# Records shown
────────────────
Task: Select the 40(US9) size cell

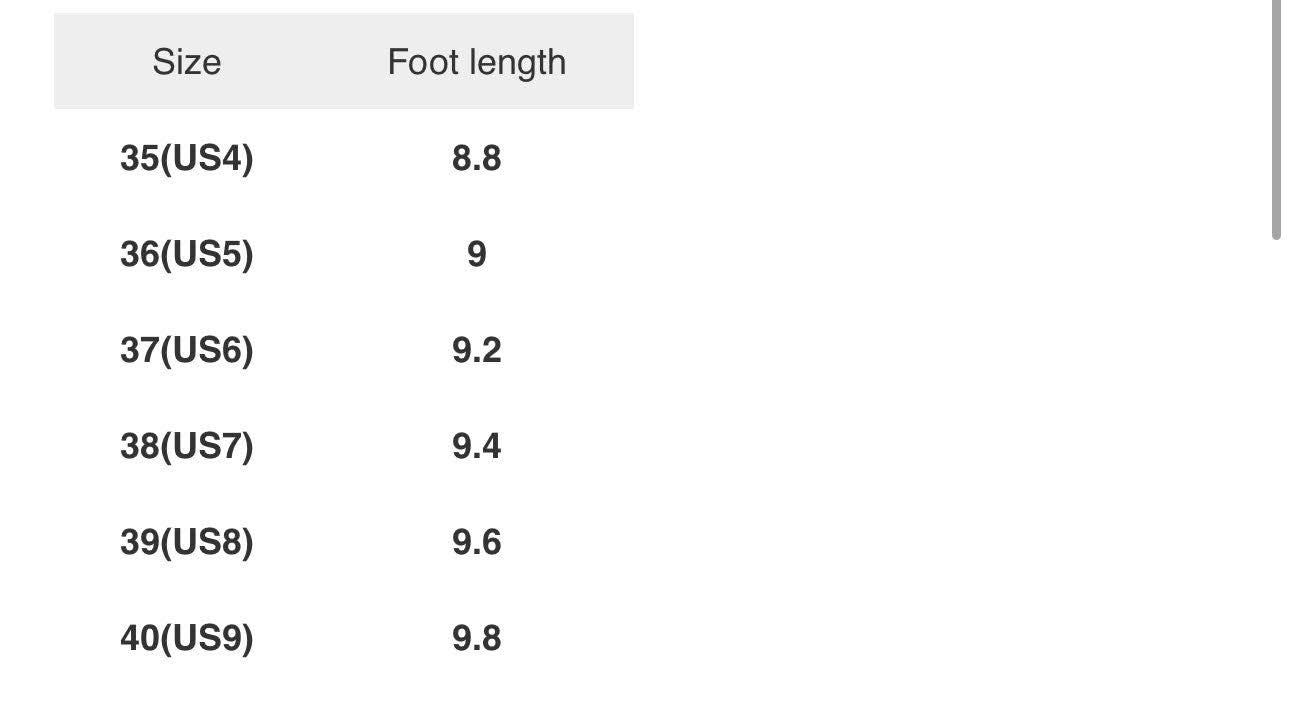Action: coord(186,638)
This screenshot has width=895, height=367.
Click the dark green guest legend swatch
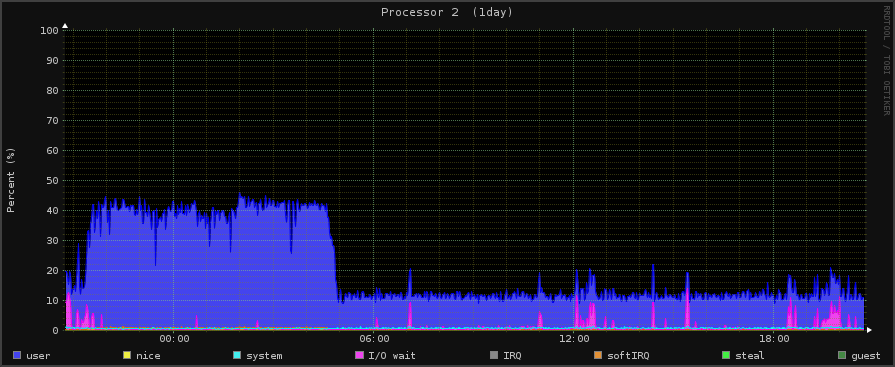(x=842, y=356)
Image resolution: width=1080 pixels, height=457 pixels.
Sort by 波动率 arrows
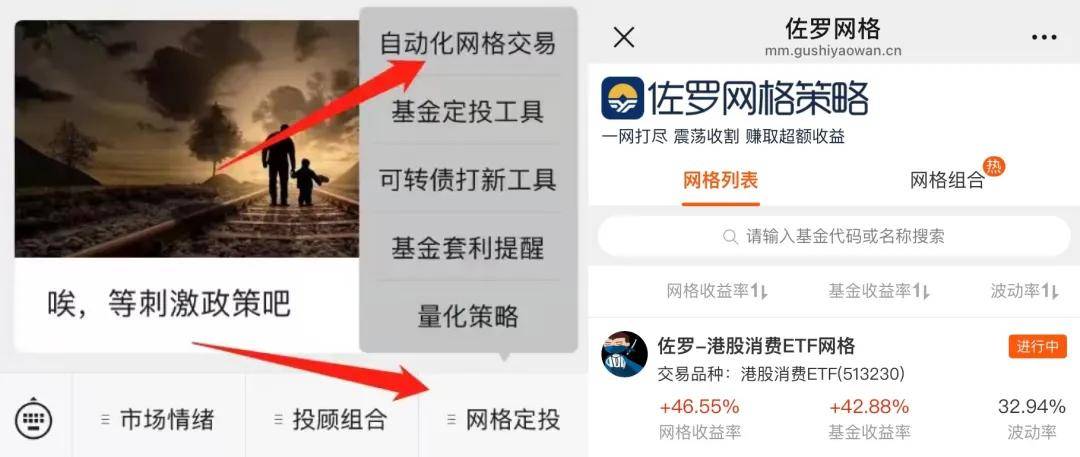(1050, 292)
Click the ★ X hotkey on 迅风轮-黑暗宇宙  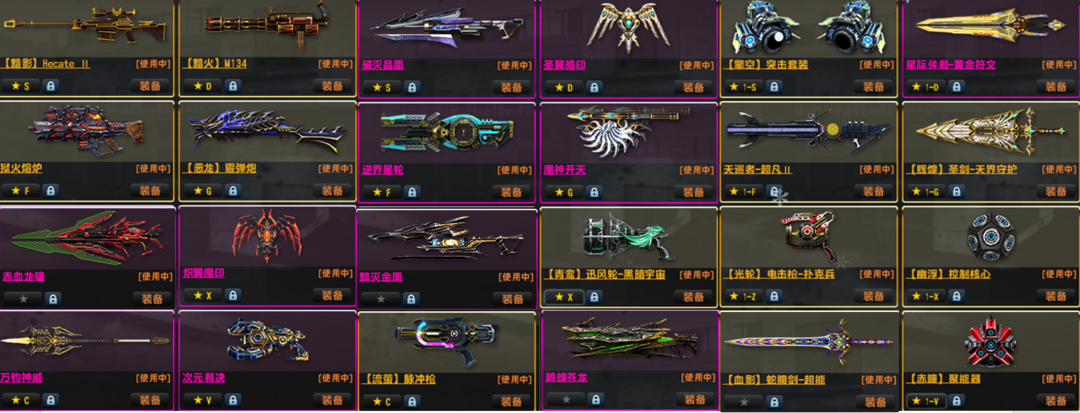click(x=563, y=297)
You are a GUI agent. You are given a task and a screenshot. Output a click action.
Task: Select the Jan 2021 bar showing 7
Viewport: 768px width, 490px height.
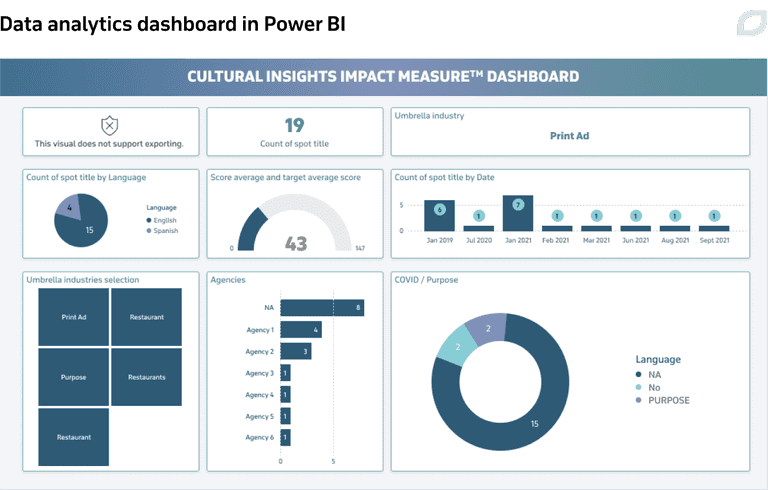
────────────────
# What to do
Give again, word for word, the line that contains "You are a GUI" and every line after it through the end of the entries; omit the pictures.

# Answer to the problem
You are a GUI agent. You are given a task and a screenshot. Output a click action.
Task: Select the Jan 2021 bar showing 7
Viewport: 768px width, 490px height.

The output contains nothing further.